Enfin, je souhaite terminer cet hommage en saluant
chaleureusement la famille de Jacques Demy. Agnès Varda tout
d’abord, son épouse, figure emblématique de notre 14ème, qui occupe
elle aussi une grande place dans le cinéma et qui a restauré trois des
films de Jacques Demy en leur redonnant leurs couleurs d’origine :
Les Parapluies de Cherbourg, Les Demoiselles de Rochefort, et
très récemment Peau d’Ane que vous pourrez découvrir ou
redécouvrir ce soir en projection sur le parvis de la Mairie. Agnès
Varda est un relais entre l’œuvre de Jacques Demy et son public.

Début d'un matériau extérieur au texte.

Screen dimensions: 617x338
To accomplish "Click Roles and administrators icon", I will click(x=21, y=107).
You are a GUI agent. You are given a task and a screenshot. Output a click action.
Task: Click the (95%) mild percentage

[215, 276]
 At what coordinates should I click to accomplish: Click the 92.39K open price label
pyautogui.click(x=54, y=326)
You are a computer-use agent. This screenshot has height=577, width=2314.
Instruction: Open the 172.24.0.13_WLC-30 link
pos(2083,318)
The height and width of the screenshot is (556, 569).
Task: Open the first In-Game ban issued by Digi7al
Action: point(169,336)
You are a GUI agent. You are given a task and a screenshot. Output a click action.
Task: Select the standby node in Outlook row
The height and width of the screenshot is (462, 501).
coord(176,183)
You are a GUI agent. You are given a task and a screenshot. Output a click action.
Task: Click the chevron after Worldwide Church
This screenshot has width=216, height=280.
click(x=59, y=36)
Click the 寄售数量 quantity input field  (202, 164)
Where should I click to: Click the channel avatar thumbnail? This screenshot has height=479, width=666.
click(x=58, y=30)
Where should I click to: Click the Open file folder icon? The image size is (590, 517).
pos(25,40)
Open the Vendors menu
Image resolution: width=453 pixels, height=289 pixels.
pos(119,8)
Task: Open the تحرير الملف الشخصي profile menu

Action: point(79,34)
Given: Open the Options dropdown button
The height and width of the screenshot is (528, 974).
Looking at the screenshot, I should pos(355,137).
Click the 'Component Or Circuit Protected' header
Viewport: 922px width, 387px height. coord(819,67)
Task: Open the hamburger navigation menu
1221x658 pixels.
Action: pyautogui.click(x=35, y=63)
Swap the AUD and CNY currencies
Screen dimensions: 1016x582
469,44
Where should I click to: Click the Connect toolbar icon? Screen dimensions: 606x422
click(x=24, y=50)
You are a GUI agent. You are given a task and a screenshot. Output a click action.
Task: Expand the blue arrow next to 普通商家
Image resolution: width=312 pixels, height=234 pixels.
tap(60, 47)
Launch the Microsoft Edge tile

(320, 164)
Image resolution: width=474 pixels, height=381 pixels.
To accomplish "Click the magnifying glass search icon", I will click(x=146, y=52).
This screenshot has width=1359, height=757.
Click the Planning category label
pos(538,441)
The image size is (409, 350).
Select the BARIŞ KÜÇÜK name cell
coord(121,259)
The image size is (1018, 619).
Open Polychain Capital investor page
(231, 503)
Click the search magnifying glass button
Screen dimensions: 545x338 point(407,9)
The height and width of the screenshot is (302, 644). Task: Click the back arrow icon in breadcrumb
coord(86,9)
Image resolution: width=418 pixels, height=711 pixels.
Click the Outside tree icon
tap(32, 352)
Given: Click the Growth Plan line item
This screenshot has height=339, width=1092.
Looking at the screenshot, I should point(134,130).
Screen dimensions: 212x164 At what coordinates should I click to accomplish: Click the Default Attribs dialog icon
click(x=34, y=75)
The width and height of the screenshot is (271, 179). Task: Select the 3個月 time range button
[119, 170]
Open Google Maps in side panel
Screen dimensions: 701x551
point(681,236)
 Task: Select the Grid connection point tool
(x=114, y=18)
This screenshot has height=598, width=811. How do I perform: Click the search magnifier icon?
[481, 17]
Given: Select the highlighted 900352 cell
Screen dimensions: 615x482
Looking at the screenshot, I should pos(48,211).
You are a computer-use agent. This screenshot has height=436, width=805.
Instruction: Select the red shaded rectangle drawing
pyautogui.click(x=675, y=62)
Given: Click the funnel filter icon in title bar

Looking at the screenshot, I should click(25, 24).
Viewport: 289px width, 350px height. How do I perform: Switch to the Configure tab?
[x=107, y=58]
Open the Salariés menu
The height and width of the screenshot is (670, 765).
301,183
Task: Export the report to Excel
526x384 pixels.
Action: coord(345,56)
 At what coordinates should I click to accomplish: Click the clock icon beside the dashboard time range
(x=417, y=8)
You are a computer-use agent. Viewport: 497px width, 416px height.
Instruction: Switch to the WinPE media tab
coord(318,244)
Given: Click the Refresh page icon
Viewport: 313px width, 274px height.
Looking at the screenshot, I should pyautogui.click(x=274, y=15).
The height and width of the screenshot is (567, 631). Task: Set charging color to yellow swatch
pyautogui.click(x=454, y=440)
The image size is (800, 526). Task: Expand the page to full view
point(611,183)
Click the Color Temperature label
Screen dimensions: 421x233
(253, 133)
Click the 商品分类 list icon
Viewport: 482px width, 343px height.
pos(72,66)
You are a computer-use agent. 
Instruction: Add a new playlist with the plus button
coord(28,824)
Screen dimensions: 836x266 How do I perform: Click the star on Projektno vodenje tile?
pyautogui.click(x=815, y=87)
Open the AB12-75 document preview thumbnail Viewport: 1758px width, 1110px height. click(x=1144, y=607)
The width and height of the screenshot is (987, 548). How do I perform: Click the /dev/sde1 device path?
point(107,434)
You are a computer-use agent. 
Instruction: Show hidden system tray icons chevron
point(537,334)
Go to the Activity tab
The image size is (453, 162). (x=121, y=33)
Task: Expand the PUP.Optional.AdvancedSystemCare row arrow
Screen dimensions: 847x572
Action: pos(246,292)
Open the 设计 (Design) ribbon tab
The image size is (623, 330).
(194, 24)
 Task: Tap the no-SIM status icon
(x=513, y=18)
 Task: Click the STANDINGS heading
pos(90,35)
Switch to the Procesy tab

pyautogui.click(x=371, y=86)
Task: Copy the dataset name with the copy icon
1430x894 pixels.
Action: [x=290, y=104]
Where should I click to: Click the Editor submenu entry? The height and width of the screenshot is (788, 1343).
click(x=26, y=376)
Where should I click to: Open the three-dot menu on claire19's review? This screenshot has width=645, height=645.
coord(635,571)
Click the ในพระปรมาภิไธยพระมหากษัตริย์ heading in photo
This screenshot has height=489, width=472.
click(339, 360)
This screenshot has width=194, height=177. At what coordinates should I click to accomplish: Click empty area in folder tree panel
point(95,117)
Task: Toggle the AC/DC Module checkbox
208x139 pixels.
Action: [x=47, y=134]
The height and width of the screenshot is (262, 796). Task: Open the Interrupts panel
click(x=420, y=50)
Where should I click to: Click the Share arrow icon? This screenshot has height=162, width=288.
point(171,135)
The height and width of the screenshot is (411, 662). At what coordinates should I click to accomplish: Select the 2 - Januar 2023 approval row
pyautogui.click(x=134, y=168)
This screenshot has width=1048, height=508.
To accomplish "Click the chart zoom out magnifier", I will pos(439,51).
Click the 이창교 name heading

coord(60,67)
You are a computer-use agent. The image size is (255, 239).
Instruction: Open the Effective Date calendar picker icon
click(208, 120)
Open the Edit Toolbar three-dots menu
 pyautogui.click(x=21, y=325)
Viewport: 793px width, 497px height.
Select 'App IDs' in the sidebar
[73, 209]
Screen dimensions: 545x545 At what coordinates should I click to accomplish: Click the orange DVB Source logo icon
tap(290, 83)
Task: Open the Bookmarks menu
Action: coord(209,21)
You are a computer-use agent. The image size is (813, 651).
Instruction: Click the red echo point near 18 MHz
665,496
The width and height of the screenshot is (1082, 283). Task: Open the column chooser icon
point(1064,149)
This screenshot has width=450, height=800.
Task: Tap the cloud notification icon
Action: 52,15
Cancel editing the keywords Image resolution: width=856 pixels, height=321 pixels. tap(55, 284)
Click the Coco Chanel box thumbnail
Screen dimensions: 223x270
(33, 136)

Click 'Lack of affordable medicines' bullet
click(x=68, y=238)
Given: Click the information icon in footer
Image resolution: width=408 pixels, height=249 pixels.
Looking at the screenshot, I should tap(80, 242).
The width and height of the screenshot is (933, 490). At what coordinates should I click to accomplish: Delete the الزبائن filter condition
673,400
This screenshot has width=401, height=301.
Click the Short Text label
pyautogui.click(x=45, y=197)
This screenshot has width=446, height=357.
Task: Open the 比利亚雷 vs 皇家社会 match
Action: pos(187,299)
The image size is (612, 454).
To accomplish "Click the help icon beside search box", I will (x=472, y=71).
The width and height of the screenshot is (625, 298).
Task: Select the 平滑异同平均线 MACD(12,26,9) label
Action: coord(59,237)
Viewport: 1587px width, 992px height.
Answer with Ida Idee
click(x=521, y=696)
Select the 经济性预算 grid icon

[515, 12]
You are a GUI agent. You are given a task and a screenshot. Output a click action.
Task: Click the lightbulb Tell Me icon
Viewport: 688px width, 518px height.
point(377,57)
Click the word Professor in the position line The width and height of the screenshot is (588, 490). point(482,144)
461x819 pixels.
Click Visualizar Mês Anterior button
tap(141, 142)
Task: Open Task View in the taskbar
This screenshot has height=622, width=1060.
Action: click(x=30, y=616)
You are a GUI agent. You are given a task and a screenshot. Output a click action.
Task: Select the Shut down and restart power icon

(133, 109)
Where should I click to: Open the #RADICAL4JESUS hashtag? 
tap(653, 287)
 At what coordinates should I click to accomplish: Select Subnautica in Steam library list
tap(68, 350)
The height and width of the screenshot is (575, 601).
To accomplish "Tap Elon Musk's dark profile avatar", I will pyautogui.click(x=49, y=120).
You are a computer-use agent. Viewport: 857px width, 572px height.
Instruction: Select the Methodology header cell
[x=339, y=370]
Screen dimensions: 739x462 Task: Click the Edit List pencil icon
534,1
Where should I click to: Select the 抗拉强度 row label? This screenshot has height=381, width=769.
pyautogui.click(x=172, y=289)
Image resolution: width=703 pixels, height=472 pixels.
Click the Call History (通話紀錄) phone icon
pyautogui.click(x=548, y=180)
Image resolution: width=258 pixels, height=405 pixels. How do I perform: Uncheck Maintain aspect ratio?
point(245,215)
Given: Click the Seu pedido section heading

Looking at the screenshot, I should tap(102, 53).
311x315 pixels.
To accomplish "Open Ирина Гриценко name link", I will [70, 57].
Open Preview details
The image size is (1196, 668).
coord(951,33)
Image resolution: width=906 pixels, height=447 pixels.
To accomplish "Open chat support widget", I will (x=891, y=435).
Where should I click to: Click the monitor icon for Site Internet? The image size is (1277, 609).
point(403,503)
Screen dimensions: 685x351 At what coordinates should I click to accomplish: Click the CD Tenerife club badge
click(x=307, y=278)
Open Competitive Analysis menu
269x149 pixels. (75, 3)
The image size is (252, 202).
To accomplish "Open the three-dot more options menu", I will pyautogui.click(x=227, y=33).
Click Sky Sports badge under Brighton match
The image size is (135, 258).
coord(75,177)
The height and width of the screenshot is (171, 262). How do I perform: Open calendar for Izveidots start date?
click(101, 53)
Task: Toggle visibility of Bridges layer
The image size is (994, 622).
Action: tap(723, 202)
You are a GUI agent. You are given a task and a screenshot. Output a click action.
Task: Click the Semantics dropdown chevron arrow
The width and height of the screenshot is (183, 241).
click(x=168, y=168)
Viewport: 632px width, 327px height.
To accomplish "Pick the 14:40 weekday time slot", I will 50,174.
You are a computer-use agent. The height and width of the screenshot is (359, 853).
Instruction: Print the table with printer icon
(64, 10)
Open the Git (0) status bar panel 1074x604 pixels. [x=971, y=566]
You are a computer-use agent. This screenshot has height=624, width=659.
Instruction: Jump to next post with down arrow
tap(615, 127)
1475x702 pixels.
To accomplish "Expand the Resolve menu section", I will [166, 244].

Leurs enfants ensuite : Rosalie Varda-Demy, costumière de
cinéma, et Matthieu Demy, comédien et réalisateur.
Enfin, je ne saurais oublier sa sœur Hélène Demy, présente
parmi nous, et son frère Yvon Demy qui n’a pu être des nôtres.
Chers amis, en honorant aujourd’hui la mémoire et l’œuvre
magnifique de Jacques Demy, en lui consacrant cette place, c’est à
tout le 7ème art que nous rendons hommage.
Puisse cette place contribuer symboliquement à ce que le 14ème
demeure une terre d’accueil et de création pour les artistes.
Un grand merci, un très grand merci à Jacques Demy.